VLADIMIR PUTIN
ARCHIVE OF THE OFFICIAL SITE
OF THE 2008-2012 PRIME MINISTER
OF THE RUSSIAN FEDERATION
VLADIMIR PUTIN

Working Day

9 june, 2009 20:07

Prime Minister Vladimir Putin met with Kyrgyz Prime Minister Igor Chudinov during the meeting of the Eurasec Interstate Council

Prime Minister Vladimir Putin met with Kyrgyz Prime Minister Igor Chudinov during the meeting of the Eurasec Interstate Council
“We have signed essential documents on high-tech partnership today. We have similar bilateral projects—mainly in the energy industry.”
Vladimir Putin

Transcript of the beginning of the meeting: 

Vladimir Putin: Mr Chudinov, I am happy to meet with you here in Moscow during the Eurasec meeting. Russian-Kyrgyz relations are developing successfully. Our bilateral trade hit the $2 billion mark last year-but that was one of the fat years. Trade will certainly be on the decline now, to an extent.

However, I see our principal duty in retaining the level of our partnership, reducing the consequences of the global financial and economic crisis to the smallest possible, and arranging our work on ambitious projects in the bilateral format and the multilateral one, in the Eurasec.

We have signed essential documents on high-tech partnership today. We have similar bilateral projects-mainly in the energy industry.

Our financial partnership is also developing. Kyrgyzstan has received a $150 million grant and a $300 million preferential credit. We are determined to implement all our investment plans on major projects. We count on reciprocity and teamwork with our Kyrgyz partners.

Igor Chudinov: Thank you, Mr Putin.

I would like to start with congratulating you from the bottom of my heart on the approaching Russia Day of June 12.

I also want to express satisfaction with the impetus our relations received with the latest visit of Russian President Dmitry Medvedev to Kyrgyzstan, with the signing of the February agreements on the preferential credit and the $150 million grant and, what matters most, with the beginning of practical partnership in the construction of the giant Kambaraty-1 hydropower plant.

This partnership and its practical form were put in doubt-but the establishment of the Board of Directors and the company Board has shown that we can cooperate openly and assuredly in this field, as well. There are no obstacles to such partnership. What matters even more, I think we have shifted the emphasis of our partnership to investment. That is essential. That was the goal we posed at the meeting of the Russian-Kyrgyz Intergovernmental Commission, and we are making progress in this direction.

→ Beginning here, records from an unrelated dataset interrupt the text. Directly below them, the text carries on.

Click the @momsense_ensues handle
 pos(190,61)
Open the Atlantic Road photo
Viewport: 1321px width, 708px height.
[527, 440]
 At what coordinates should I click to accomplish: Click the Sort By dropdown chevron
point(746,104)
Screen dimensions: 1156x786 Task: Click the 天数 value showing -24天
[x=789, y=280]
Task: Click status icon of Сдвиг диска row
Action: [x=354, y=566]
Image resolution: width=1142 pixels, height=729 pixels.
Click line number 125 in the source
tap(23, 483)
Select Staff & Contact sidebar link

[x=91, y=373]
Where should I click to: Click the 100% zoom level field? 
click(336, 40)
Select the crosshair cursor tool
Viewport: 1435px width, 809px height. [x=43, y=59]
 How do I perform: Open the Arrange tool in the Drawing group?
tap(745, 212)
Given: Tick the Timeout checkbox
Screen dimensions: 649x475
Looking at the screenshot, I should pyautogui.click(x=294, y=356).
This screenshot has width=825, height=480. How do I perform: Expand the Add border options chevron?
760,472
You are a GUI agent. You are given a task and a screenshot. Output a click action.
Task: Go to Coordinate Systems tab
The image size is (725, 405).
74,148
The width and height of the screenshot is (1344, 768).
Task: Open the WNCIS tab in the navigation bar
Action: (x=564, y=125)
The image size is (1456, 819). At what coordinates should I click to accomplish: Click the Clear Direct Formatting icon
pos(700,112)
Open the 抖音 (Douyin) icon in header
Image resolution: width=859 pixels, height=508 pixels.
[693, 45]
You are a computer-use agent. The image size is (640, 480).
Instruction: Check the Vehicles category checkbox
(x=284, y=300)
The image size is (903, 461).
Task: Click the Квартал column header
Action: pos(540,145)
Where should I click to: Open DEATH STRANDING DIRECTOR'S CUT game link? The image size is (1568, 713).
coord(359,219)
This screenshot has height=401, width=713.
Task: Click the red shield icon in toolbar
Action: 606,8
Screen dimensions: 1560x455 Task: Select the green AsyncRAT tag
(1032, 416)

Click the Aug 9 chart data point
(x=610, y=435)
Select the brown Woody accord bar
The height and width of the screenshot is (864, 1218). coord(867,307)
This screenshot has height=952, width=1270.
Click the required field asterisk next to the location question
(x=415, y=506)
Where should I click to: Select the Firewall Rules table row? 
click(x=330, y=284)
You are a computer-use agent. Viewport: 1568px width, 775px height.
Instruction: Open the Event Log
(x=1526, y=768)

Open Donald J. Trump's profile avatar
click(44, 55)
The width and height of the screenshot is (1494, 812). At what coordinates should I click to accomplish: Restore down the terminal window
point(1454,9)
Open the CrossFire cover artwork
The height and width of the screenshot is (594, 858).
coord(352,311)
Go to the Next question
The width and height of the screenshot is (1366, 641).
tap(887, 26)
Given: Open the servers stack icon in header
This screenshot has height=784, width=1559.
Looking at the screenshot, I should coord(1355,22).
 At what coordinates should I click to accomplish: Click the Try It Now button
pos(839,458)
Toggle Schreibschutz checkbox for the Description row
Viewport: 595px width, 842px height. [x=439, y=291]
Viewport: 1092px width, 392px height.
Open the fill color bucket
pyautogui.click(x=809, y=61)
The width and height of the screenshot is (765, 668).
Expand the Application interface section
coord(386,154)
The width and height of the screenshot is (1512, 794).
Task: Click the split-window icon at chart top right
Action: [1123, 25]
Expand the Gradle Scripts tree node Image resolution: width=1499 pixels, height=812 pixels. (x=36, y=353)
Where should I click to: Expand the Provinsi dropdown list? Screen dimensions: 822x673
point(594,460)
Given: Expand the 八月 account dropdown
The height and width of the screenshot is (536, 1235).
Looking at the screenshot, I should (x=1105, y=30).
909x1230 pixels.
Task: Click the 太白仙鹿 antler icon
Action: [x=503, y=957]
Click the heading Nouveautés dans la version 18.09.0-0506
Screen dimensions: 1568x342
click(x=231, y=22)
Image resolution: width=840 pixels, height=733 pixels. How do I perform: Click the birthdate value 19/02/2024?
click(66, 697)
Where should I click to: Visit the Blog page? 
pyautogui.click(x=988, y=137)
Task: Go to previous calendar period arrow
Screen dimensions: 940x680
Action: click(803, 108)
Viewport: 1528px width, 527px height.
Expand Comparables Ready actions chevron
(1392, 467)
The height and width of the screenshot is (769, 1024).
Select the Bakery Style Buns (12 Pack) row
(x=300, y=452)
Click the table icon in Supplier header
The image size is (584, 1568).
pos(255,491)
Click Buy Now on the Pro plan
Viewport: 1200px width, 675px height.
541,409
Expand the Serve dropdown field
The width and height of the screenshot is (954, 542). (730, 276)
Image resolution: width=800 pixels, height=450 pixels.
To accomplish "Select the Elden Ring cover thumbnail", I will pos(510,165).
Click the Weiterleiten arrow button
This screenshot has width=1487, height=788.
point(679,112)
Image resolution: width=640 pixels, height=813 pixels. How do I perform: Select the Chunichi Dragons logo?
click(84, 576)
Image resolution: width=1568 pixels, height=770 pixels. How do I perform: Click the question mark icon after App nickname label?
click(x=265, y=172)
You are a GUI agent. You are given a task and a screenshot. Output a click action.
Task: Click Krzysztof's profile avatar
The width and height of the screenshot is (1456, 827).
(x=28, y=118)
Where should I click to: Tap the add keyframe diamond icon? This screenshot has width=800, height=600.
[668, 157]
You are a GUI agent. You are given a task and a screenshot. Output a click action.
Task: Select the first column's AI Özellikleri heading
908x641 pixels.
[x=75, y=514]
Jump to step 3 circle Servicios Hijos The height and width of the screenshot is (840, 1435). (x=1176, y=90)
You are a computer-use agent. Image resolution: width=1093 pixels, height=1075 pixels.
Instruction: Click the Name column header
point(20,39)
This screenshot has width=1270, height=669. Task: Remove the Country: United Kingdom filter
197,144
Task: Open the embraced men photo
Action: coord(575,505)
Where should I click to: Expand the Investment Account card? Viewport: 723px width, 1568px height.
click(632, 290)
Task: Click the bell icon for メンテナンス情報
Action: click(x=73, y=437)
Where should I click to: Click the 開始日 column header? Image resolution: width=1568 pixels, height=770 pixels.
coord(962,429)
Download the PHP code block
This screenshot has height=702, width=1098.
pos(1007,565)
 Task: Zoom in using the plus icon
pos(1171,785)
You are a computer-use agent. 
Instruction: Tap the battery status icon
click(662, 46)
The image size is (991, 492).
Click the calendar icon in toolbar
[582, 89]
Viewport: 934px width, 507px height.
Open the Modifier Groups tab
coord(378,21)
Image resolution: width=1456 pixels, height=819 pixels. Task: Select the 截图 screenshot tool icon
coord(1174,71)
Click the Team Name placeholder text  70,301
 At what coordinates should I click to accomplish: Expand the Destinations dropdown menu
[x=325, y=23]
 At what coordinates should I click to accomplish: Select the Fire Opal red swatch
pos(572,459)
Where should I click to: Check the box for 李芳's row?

I want to stress again that Kyrgyzstan is willing to diversify our contacts and no longer limit them to major energy projects. We should come close to partnership in such spheres as agriculture. We have stored sufficient experience in investing in the energy industry, and I think we have an opportunity for close ties in agriculture.

Such partnership would help to preserve the available scope of bilateral trade, and this sphere has a considerable potential.

I would like to discuss all those questions today.